Though the contest for the 2012 Republican presidential nomination still has a ways to go, it’s safe to say Tim Pawlenty’s “Obamneycare” moment will be one of the lasting images of the campaign. Presented with the opportunity to hit Mitt Romney with the term he coined just prior to the second debate, Pawlenty declined–even when prompted–and was left looking weak.

In Politico’s just-released e-book on the first part of the 2012 GOP race, Mike Allen and Evan Thomas let Pawlenty clarify the moment in his own words. In a word, the explanation seems to be “overcoaching.” Pawlenty, ever the sports fan, uses golf terminology like “swing thought” to describe his inner-monologue:

The consultants say, if you get a question from the screen, you’ve got to answer the person on the screen because otherwise it’s disrespectful of the citizen. So whatever her name is gets up on the screen and says, I have a health care question. So my first swing thought is, I’ve got to answer the screen. So I say to the woman, Betty or Nancy or whatever your name is, that’s a great question about health care, and I’m doing that [answering by talking about Obamacare], and John King doesn’t want to hear any of that. He wants to hear me whack Romney. So he interrupts me the first time and says, Well, what about this thing you said about Romney and what you called “Obamneycare”?

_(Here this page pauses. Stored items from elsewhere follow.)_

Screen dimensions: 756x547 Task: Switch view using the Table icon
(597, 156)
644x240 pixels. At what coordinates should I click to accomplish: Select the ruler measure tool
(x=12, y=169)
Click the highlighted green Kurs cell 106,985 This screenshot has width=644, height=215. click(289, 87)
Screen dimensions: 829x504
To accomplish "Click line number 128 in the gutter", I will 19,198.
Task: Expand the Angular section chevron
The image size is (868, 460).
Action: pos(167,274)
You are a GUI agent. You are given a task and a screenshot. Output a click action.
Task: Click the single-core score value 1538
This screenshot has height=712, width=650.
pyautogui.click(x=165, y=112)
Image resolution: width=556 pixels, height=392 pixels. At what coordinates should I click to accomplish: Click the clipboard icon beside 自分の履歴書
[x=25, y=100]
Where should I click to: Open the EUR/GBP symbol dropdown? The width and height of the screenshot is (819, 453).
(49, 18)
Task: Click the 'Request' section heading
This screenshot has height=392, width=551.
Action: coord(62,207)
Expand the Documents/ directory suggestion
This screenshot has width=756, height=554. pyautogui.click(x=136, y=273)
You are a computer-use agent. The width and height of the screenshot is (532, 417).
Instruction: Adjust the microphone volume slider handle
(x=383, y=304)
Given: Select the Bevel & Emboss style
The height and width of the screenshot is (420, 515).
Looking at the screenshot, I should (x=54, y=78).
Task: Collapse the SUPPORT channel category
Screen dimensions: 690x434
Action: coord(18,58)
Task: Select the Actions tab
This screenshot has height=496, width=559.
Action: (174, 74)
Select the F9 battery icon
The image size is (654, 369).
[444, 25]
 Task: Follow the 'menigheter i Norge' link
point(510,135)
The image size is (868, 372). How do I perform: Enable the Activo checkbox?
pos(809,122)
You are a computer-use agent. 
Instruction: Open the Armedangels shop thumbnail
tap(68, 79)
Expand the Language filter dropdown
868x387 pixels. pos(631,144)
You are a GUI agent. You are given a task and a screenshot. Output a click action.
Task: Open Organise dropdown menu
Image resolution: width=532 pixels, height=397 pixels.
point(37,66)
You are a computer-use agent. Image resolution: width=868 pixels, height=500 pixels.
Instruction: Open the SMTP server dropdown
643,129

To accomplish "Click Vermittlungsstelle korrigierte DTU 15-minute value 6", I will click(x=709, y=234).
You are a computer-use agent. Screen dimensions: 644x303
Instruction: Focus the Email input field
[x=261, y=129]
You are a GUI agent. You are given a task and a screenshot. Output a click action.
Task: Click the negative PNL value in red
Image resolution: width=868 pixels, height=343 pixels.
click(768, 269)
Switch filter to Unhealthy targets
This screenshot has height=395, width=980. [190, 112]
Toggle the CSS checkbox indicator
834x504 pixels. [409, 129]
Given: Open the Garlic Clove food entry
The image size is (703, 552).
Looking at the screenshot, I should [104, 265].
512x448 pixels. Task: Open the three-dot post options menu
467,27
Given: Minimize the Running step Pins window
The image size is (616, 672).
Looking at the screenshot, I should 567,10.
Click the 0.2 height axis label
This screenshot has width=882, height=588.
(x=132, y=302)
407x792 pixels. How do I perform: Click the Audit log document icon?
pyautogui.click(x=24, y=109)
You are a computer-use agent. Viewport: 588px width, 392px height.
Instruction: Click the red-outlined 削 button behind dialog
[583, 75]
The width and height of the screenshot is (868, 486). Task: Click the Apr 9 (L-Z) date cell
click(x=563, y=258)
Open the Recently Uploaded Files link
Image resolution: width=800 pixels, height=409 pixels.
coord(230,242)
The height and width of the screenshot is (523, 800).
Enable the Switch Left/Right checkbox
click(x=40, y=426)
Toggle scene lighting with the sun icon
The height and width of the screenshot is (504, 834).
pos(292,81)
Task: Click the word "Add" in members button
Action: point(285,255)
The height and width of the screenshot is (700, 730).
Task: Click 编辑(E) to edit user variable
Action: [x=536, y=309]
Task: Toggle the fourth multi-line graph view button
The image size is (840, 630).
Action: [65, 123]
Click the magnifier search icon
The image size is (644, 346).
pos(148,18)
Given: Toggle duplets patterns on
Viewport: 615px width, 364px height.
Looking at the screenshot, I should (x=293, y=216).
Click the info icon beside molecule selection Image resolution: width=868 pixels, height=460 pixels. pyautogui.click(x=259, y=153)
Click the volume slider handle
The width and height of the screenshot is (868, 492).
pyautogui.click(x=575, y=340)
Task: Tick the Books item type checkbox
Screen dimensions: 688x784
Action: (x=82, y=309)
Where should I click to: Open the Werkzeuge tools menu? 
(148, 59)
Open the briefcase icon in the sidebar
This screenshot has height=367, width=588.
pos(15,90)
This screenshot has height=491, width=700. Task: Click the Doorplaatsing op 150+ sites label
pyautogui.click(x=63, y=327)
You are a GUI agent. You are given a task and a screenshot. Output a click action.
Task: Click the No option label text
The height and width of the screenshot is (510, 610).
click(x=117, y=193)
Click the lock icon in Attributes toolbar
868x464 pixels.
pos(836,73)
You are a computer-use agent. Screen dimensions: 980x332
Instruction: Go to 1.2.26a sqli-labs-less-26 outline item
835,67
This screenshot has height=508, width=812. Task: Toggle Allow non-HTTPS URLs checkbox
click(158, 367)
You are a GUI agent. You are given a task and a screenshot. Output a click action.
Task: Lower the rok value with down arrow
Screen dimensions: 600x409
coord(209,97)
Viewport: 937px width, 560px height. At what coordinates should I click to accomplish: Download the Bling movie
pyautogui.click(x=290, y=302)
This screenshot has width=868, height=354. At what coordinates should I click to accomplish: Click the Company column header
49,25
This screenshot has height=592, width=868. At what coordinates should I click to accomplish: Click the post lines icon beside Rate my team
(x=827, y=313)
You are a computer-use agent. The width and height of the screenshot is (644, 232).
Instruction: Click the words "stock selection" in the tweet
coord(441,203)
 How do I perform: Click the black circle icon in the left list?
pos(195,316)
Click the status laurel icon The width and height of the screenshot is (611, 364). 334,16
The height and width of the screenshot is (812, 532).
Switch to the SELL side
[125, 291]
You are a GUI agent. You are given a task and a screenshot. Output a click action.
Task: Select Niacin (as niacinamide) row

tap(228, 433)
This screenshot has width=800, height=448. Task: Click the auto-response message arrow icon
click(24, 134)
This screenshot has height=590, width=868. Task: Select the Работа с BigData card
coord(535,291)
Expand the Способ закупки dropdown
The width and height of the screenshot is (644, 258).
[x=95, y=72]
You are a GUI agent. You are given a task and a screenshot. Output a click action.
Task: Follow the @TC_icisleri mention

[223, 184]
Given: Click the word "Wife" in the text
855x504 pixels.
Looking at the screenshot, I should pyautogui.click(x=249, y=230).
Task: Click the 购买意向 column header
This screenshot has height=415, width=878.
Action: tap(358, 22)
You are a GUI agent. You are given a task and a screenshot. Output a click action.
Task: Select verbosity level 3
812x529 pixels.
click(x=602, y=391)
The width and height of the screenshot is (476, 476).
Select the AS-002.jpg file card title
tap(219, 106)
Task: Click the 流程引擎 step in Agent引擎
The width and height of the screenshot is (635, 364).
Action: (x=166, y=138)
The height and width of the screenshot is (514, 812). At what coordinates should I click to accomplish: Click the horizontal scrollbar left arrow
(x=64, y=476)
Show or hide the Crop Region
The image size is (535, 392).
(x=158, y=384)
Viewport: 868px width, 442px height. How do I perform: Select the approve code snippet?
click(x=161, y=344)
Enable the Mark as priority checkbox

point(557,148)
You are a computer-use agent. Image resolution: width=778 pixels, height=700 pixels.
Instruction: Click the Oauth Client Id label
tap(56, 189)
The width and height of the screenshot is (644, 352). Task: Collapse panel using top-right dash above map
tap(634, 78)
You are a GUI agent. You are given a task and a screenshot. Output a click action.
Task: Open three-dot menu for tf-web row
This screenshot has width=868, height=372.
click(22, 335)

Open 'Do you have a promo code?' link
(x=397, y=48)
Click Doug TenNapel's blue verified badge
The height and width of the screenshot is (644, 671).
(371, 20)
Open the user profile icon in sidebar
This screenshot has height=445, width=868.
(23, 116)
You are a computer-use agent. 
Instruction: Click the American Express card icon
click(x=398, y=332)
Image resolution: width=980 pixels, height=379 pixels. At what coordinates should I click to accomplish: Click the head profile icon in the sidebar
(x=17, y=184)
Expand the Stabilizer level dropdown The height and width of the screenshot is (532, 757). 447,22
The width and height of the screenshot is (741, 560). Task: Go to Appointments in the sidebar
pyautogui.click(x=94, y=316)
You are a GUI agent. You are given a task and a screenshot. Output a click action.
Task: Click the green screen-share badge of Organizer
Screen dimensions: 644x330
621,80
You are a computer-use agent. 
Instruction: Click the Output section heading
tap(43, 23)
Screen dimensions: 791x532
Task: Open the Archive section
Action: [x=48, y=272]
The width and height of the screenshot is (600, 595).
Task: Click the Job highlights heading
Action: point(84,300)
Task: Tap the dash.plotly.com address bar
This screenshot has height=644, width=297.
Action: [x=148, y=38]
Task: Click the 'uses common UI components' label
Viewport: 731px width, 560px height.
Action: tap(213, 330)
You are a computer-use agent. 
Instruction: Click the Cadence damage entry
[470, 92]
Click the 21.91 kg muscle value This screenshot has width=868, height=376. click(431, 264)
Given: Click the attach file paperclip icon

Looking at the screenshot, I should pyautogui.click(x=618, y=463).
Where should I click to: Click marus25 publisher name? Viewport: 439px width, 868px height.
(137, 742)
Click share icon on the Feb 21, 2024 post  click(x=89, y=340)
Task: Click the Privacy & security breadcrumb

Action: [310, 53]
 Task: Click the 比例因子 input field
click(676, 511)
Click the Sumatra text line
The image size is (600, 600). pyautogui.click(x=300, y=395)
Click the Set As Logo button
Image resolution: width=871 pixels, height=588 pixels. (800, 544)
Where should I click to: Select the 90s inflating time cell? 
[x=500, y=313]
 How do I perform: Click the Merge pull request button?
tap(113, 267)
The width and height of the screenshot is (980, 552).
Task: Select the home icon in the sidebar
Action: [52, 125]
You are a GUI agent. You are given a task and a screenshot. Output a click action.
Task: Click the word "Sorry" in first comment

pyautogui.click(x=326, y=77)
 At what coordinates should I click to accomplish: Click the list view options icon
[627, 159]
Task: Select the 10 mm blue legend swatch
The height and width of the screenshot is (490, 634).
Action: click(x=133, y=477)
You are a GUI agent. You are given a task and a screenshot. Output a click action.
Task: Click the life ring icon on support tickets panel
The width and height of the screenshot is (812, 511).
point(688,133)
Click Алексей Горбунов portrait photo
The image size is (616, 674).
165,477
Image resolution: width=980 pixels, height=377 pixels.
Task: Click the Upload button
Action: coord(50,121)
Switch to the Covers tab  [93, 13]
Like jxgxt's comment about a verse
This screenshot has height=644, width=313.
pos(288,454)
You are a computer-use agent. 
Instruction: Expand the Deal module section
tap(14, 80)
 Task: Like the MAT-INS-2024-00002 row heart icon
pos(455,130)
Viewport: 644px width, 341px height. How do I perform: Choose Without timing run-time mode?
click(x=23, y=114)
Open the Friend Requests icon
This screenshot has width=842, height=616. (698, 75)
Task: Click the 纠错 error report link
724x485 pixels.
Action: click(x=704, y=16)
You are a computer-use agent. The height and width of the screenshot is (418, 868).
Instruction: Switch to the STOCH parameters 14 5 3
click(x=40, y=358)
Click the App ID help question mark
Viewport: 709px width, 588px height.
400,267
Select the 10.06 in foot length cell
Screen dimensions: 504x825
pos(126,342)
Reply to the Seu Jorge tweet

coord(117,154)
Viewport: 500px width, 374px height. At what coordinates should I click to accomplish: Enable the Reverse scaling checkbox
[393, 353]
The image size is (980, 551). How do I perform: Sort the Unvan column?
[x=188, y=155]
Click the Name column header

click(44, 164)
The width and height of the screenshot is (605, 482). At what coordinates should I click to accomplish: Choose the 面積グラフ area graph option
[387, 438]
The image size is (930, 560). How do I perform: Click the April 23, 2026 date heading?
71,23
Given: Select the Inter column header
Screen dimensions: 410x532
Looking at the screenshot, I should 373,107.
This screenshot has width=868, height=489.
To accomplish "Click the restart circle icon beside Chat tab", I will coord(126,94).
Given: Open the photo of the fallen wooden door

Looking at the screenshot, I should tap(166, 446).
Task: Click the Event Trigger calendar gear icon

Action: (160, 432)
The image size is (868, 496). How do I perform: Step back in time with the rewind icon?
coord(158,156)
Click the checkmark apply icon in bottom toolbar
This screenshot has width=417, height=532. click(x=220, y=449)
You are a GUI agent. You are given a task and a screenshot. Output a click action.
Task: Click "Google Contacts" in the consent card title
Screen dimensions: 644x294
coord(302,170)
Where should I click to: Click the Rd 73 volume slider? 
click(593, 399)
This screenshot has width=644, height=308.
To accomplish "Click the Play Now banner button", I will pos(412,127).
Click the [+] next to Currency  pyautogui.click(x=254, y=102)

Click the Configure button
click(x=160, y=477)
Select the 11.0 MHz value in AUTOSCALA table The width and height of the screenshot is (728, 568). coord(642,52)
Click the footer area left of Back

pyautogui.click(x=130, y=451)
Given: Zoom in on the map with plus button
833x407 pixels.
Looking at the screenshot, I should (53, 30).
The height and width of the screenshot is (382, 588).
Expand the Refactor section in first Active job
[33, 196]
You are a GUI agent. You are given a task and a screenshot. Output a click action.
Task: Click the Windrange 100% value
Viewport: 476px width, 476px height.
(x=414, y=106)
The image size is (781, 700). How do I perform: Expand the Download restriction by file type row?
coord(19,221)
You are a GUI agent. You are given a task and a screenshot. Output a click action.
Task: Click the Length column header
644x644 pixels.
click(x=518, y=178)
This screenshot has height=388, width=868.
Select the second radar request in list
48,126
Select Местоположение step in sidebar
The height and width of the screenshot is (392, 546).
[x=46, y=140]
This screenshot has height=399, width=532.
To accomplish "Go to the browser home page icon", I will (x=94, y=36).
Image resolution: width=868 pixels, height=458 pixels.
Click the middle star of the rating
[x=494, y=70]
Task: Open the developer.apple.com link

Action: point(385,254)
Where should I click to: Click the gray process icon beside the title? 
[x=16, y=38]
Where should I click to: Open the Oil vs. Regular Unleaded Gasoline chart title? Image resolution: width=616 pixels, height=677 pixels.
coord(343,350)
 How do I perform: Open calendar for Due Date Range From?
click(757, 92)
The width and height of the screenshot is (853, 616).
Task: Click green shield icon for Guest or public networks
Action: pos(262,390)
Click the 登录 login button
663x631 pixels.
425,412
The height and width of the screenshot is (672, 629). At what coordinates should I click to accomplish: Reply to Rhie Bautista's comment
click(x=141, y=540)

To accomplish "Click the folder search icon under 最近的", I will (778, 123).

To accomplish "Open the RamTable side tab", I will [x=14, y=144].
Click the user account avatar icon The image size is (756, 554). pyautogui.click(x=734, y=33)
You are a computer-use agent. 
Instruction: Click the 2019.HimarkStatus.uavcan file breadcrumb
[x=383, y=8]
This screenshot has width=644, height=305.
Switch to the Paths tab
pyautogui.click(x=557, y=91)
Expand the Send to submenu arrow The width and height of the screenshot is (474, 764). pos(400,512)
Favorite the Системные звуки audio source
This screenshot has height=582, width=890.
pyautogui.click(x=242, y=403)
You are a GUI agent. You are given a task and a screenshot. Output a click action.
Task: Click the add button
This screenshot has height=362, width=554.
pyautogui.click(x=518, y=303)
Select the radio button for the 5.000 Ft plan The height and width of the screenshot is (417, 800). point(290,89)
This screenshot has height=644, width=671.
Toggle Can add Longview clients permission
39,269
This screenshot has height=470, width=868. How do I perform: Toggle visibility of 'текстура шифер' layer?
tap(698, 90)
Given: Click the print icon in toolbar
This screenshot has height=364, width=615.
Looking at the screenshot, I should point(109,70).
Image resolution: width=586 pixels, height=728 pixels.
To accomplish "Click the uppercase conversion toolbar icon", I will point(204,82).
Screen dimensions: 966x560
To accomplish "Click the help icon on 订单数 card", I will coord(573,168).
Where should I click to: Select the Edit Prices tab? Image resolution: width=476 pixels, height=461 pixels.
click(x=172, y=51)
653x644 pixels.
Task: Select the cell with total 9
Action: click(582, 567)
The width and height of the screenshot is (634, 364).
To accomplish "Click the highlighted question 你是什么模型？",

And then I start to whale on Obama because my second swing thought is, After you do the screen, no matter what question you get, you’ve got to whale on Obama because the base loves that, and they like nothing better than when you criticize Obama and then pivot to whatever point you’re going to make. So I’m thinking, Screen, whale Obama, nick Mitt. So this is my three-point swing thought, so I’m through swing thought one on the screen, and King’s interrupted me. When I’m into swing thought two about Obama, he doesn’t want to hear that, either. He wants me to nick Mitt, and I’m fully prepared to do it, and we get into this awkward, I’m trying to say something, he trying to get me to get to the point. At that point I’m focused on Obama, and I thought it was a legitimate point to whale on Obama, but I decided to stay with that and not finish it with Mitt.

The authors indicate, however, that it may just have been Pawlenty’s inability to fully internalize the coaching he was getting. Part of that, they write, manifested itself in Pawlenty’s newfound habit of “shouting to show anger he didn’t really feel.” This gets back to the question of “authenticity”–something that also plagued Pawlenty’s brief campaign.

Allen and Thomas add that Pawlenty always seemed interested in slipping away from the campaign trail to the hotel sports bar to see if there were any hockey games on television. Voters tend to be drawn to candidates they can relate to on some level, but there might be such a thing as “too normal” to run for president.